Normally, the giant cloud of dust given off as the star dies obscures these lonely planets. But Jason Nordhaus, a NASA-funded astrophysicist at the Rochester Institute of Technology, wants to solve the mystery of what happens to planets after their stars die.
To peer through the clouds and spot these hidden stars and planets, Nordhaus developed software tools that can pinpoint their whereabouts, according to a university-published press release. In the future, he hopes to predict which planets will survive the death of their host star and which will be obliterated in the process.
"The deaths of ordinary stars are marked by extraordinary transitions,” Nordhaus said in the release. "However, large amounts of dust that mask these companions make them difficult to directly detect. We will continue to uncover the nature of these hidden companions and pin down where they orbit in these systems."

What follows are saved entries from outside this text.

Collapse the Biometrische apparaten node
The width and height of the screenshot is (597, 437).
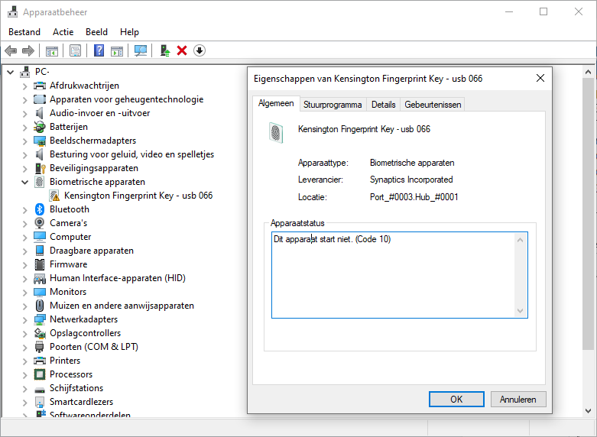[x=25, y=182]
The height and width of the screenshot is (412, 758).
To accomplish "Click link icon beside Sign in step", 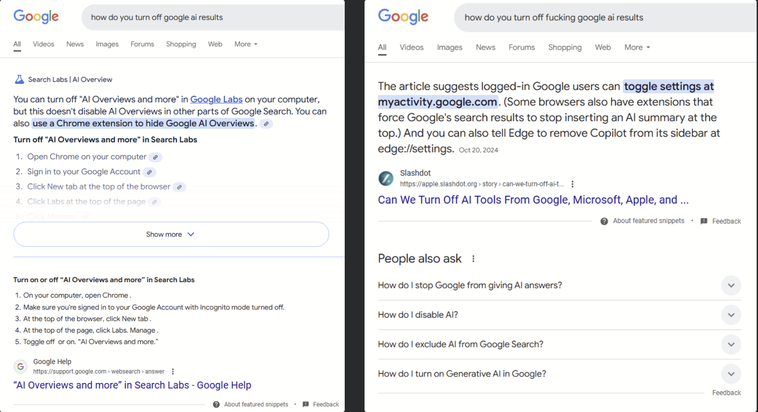I will [149, 172].
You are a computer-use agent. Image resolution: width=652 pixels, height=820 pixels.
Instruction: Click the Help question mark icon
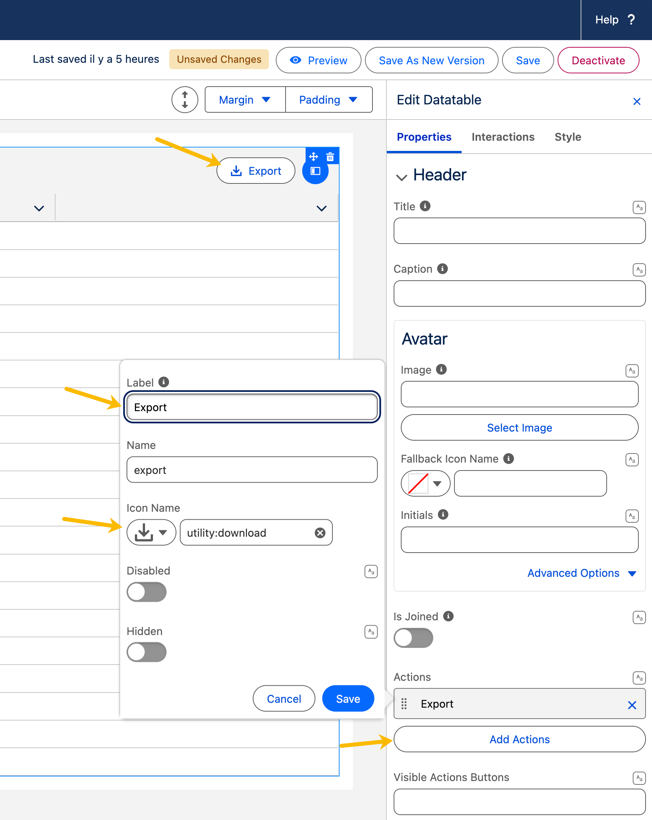631,20
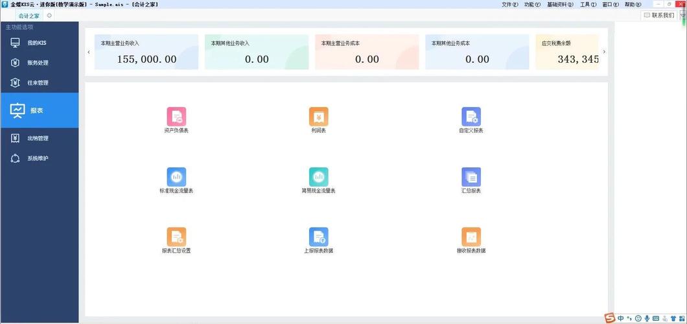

Nordhaus has already found at least one hidden planet: a previously-undiscovered planet orbiting the dying star L2 Puppis. That prediction was later confirmed by data from the Atacama Large Millimeter Array, a network of powerful telescopes in Chile, according to the press release.
"This helps us understand the fate of our own solar system, the fates of other star systems in the galaxy, and improve our understanding of how stars and planets interact," Nordhaus said of his work.